■ What to produce ■
Reproduce the passage about Amazon's book rankings word for word, in its entirety.

■ Text segment ■
It gets a stranger at the bottom. You can sort in reverse order. This is a computer. At the very end of the long tail you find the typical basement bin: How to Stay Sane in a Crazy World down at 15 million; or Creative Screwing, which is self-published and costs more than $700, and thus is also down around 15 million. You can see all the basic forces at work: At the top of the list there’s marketing, popularity, and relatively little regard for the literary; many of these books are garbage, and their popularity is immune to reviews. You have to go down the list to find the world of “quality.” Different ecosystems thrive in there, in among the rankings: the world of the careful sentences; the world of the graphic novels. To Amazon, though, or rather to its computers, it’s all one thing. If you’re a programmer, the difference between a can of oil and a book is fairly minimal. Each one is worthy of review, each one can be assigned a ranking. If you make more profit on the can of oil, you should focus your efforts there. Also, there may be two million books out of those nine million quality items, although no one knows the exact number. The real business is in the digital downloads, of course. Those are the best: Immediate gratification. No warehouses. The labor is purely the author’s, as is the marketing and promotion. Margins approaching infinity.

Stored records
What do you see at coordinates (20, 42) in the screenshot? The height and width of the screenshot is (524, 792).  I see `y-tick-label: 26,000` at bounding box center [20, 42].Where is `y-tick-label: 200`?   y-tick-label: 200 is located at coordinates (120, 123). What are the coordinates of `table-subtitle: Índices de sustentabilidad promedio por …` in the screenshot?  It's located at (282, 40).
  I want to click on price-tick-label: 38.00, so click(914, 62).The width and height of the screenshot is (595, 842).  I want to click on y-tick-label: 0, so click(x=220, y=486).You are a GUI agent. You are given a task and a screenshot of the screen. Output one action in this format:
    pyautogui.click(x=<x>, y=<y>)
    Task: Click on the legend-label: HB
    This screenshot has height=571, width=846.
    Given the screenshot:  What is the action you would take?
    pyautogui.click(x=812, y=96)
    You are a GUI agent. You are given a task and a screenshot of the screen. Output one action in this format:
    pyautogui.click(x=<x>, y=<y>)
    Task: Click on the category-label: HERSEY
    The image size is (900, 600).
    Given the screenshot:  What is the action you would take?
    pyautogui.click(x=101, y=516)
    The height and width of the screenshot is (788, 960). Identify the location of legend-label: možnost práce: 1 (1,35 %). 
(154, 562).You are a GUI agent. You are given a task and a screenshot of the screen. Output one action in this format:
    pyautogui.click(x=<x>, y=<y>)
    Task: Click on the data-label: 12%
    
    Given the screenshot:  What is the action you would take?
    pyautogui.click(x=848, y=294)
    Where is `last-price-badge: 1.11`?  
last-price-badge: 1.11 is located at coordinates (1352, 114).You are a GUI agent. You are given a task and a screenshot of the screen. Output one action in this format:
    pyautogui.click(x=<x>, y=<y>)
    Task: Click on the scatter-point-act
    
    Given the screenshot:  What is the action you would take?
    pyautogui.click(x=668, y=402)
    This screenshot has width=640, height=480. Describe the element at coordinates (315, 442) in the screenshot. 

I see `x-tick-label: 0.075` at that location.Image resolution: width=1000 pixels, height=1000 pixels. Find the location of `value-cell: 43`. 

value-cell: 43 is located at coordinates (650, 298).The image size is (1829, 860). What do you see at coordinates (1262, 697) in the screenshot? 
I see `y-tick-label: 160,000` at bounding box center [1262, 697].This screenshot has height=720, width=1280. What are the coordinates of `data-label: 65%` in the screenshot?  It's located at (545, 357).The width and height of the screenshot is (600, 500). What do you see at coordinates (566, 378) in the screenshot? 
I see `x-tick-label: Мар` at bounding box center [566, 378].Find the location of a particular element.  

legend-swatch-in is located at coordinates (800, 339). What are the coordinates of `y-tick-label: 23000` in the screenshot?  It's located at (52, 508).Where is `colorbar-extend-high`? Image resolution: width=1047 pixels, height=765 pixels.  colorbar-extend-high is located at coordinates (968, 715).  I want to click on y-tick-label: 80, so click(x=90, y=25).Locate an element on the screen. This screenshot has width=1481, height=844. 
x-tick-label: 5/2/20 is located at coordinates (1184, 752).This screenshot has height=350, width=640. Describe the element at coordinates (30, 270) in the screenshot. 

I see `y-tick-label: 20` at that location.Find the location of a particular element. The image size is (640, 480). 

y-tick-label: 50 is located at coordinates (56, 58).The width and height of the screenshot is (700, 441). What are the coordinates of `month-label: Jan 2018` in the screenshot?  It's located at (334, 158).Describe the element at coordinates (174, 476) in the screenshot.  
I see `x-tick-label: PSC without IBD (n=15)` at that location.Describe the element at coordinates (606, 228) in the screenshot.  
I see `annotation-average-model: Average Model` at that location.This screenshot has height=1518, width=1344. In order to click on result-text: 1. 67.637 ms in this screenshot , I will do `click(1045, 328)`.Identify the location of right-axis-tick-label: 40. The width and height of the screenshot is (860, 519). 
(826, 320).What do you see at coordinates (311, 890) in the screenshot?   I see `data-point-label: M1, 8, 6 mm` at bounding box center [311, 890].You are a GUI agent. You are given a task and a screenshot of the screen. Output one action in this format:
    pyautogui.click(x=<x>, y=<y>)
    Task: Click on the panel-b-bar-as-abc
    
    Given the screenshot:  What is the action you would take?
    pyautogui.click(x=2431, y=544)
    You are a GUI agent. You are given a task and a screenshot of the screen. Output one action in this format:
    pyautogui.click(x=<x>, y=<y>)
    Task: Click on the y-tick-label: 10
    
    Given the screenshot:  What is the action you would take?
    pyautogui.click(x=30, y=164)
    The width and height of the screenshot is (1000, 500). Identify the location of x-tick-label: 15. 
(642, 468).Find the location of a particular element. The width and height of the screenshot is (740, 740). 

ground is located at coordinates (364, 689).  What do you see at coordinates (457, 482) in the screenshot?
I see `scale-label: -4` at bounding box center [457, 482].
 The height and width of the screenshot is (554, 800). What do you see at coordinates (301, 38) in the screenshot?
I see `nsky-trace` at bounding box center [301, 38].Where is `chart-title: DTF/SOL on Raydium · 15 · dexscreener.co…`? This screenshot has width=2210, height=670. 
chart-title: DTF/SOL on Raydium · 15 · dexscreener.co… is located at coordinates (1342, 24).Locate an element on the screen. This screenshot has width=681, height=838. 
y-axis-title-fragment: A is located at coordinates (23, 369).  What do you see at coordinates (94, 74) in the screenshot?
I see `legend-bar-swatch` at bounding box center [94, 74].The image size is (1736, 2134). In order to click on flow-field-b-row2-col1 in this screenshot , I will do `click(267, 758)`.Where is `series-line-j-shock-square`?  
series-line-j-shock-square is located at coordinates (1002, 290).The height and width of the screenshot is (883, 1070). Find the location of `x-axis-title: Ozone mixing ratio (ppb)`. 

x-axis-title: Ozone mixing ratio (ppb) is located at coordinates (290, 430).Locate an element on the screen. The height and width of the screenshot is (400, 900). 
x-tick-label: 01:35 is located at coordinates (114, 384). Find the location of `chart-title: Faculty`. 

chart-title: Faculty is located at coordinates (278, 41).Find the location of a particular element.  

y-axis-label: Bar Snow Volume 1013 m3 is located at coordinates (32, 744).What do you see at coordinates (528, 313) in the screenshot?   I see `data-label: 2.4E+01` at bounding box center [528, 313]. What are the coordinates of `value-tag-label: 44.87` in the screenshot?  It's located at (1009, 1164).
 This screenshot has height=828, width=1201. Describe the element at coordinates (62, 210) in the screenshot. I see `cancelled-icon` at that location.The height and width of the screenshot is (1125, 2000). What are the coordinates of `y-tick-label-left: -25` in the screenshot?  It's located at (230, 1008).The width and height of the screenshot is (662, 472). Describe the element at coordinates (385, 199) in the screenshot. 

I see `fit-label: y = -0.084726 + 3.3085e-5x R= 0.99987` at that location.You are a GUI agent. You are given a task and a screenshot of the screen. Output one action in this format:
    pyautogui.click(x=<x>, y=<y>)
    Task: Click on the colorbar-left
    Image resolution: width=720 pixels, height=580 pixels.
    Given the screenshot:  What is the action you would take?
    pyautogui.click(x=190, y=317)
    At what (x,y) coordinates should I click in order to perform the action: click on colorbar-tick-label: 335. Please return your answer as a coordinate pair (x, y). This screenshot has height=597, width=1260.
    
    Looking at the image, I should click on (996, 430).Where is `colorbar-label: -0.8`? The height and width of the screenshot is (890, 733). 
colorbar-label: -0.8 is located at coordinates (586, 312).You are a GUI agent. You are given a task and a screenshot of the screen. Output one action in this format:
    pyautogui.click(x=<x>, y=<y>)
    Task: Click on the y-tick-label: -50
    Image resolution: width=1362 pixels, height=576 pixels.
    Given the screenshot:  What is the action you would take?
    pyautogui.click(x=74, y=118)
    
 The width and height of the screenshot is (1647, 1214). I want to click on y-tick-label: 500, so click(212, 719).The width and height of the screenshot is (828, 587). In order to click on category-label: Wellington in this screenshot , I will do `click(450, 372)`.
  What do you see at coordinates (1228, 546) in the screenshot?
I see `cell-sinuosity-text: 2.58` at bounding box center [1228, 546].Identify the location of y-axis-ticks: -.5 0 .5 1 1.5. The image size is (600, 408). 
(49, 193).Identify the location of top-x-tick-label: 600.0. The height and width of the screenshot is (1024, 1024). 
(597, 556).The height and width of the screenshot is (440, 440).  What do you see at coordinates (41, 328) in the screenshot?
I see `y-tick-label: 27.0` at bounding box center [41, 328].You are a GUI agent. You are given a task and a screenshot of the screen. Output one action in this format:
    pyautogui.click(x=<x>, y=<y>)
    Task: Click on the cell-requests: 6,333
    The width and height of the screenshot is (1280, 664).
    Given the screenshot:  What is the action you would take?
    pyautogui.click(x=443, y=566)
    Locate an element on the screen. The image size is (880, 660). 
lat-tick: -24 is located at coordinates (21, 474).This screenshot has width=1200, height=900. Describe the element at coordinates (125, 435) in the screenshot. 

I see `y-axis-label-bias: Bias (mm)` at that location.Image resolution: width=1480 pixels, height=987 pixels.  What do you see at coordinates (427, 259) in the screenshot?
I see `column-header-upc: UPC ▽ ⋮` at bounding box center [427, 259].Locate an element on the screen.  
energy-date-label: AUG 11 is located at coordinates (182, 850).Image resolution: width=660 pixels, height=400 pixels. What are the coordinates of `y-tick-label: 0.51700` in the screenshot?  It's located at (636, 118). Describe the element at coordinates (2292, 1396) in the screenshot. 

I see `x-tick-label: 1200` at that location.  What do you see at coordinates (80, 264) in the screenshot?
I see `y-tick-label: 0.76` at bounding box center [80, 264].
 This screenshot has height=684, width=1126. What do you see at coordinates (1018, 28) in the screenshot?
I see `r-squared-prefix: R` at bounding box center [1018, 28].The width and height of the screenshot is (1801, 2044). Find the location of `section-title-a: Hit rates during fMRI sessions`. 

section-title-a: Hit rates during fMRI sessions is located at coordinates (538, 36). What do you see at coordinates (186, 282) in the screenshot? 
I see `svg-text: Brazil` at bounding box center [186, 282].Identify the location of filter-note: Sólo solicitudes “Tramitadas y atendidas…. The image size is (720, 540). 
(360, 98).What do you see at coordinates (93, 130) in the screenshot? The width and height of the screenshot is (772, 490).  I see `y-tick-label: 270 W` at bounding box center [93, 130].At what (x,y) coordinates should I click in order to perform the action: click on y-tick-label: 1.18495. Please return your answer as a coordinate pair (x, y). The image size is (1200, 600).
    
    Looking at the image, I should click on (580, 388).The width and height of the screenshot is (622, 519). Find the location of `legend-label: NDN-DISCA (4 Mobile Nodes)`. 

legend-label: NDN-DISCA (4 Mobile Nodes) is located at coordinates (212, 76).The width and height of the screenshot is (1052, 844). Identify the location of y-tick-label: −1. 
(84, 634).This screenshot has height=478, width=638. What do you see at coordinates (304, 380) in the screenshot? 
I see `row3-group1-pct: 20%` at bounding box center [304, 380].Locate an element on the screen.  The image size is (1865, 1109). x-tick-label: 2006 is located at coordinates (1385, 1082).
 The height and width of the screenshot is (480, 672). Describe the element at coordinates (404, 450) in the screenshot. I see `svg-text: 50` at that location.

■ Answer section ■
It gets a stranger at the bottom. You can sort in reverse order. This is a computer. At the very end of the long tail you find the typical basement bin: How to Stay Sane in a Crazy World down at 15 million; or Creative Screwing, which is self-published and costs more than $700, and thus is also down around 15 million. You can see all the basic forces at work: At the top of the list there’s marketing, popularity, and relatively little regard for the literary; many of these books are garbage, and their popularity is immune to reviews. You have to go down the list to find the world of “quality.” Different ecosystems thrive in there, in among the rankings: the world of the careful sentences; the world of the graphic novels. To Amazon, though, or rather to its computers, it’s all one thing. If you’re a programmer, the difference between a can of oil and a book is fairly minimal. Each one is worthy of review, each one can be assigned a ranking. If you make more profit on the can of oil, you should focus your efforts there. Also, there may be two million books out of those nine million quality items, although no one knows the exact number. The real business is in the digital downloads, of course. Those are the best: Immediate gratification. No warehouses. The labor is purely the author’s, as is the marketing and promotion. Margins approaching infinity.